**About this task**
Continue the article about wasps learning to link food odors with food, picking up after its final sentence.

(Natural News) As it turns out, wasps are fast learners when it comes to associating scents and olfactory cues with food sources. This is according to a team of researchers from New Zealand and Hungary, who, in a series of experiments, found that wasps are able to associate olfactory cues with food without any prior training.
As noted in the Journal of Chemical Ecology, invasive social wasps (Vespula vulgaris) residing in New Zealand’s ancient beech forests were found to be attracted to the chemicals benzaldehyde and n-octanol, both of which are responsible for the distinctive odor emitted by honeydew — a sugary and sticky liquid, secreted by aphids and scale insects as they feed on plant sap. The wasps, however, were not responsive to two known wasp attractants, isobutanol and acetic acid.
The opposite phenomenon, however, was observed in wasps that have settled in a suburban area in New Zealand, with the researchers noting in their study that the wasps in this area were more responsive to the attractants than they were to the honeydew odor.
The same was true in wasps that live in Hungary, with researchers noting their relative indifference to the honeydew odor and their attraction to isobutanol and acetic acid. (Related: Thinking, feeling insects? Study reveals paper wasps are capable of a form of logical (deductive) reasoning.)
Wasps naturally develop associative learning
As described by the researchers in their study, these results offer proof that the social wasps in New Zealand’s beech forests have naturally developed associative learning. They have learned to equate the odor of the carbohydrate-rich honeydew produced by scale insects to food.
According to the researchers, this is the first study to provide conclusive evidence of the occurrence and the development of associative learning of food odor by social insects in a natural ecosystem without any human interference, adding that this ability of wasps to learn and associate particular odors with food might explain their success at being adaptive in different environments.
“The associative odor learning discovered in social wasps in New Zealand demonstrates the ability of social wasps to respond and adapt to olfactory signals emanating from sugar resources,” the research team said.

**Supplied information**
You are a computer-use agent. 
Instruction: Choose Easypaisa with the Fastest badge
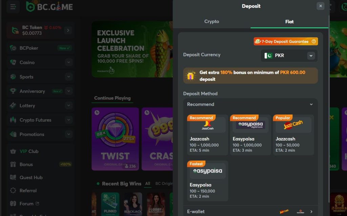(x=207, y=181)

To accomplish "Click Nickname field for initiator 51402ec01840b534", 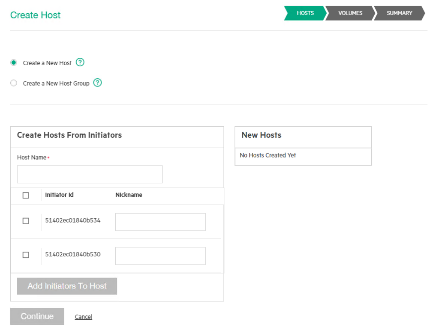I will [x=160, y=222].
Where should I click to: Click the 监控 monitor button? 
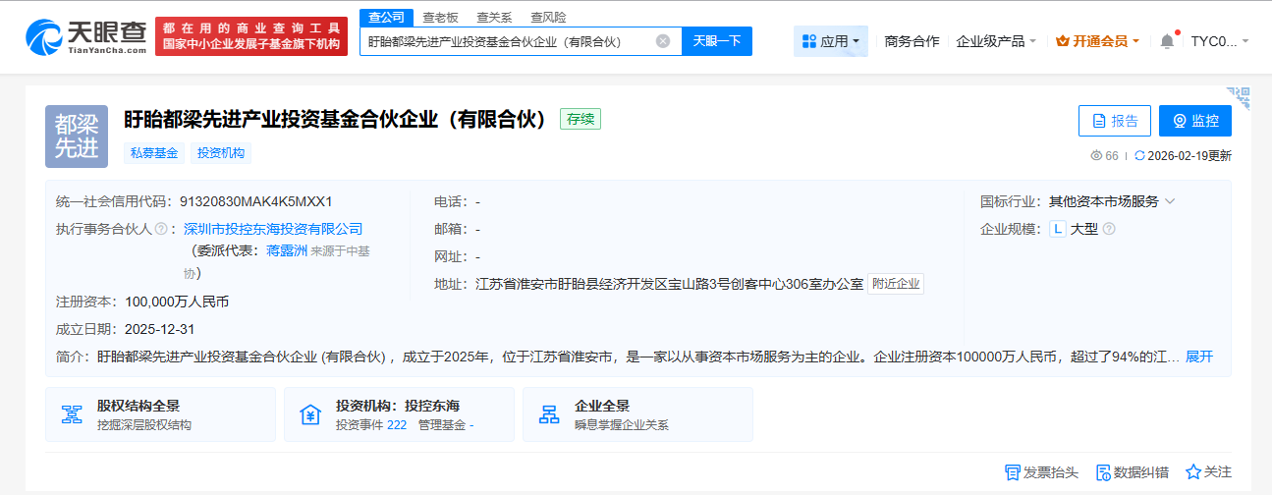pos(1194,121)
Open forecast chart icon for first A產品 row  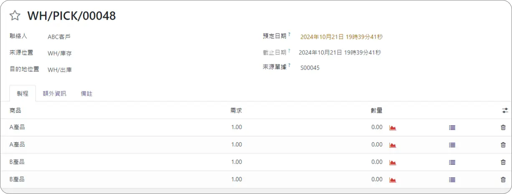click(x=393, y=128)
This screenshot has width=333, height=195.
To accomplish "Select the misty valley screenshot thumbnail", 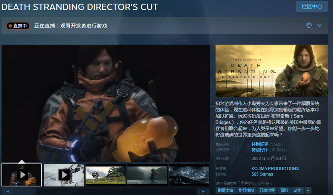I will (148, 175).
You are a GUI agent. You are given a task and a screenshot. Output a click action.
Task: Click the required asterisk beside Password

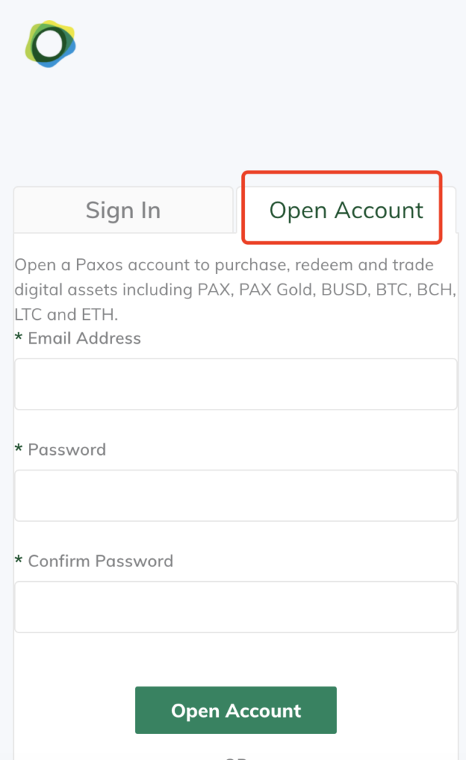(x=19, y=448)
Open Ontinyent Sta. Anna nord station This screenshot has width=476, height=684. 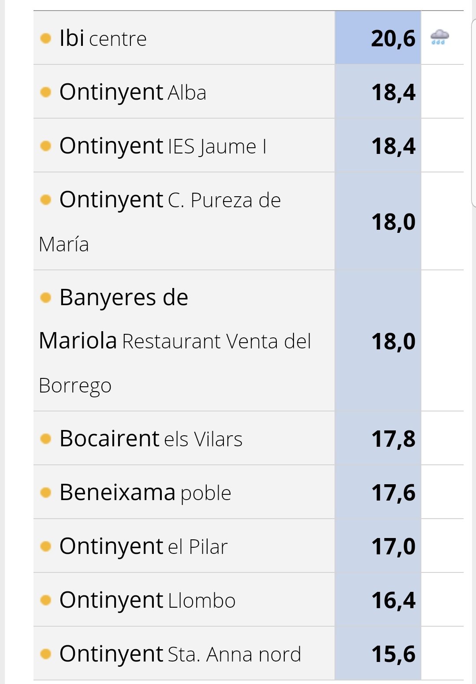[180, 654]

**Exercise output**
The researchers, in their paper, noted that their findings can be used to develop new methods to monitor and control invasive wasp populations in different habitats in the country.
Invasive wasps, according to the researchers, are considered to be pests in New Zealand, as they have had detrimental effects on the country’s native fauna — especially those that live in the country’s ancient beech forests. This, the researchers said, is because invasive social wasps tend to hoard and feed extensively on honeydew, rendering the valuable resource unavailable to birds and other native wildlife, which then starve as a result.
Not only that, but according to other researchers, the wasps’ insatiable appetite for the sweet substance is altering the composition of the soil in New Zealand’s beech forests, affecting its fertility, nutrient cycling ability and even its natural decomposition processes.
“This is an ecosystem that’s evolved over tens of thousands, millions of years that we have come along and effectively changed because we’ve introduced wasps,” Phil Lester, an insect ecologist at Victoria University, said, adding that honeydew plays an integral part in the nutrient cycling process of New Zealand’s forests by providing energy to fungi, bacteria and other flora and fauna in the soil.
“We know it’s dramatically changing the environment. The flow-on effects are difficult to predict but they’re quite possibly intense,” Lester explained.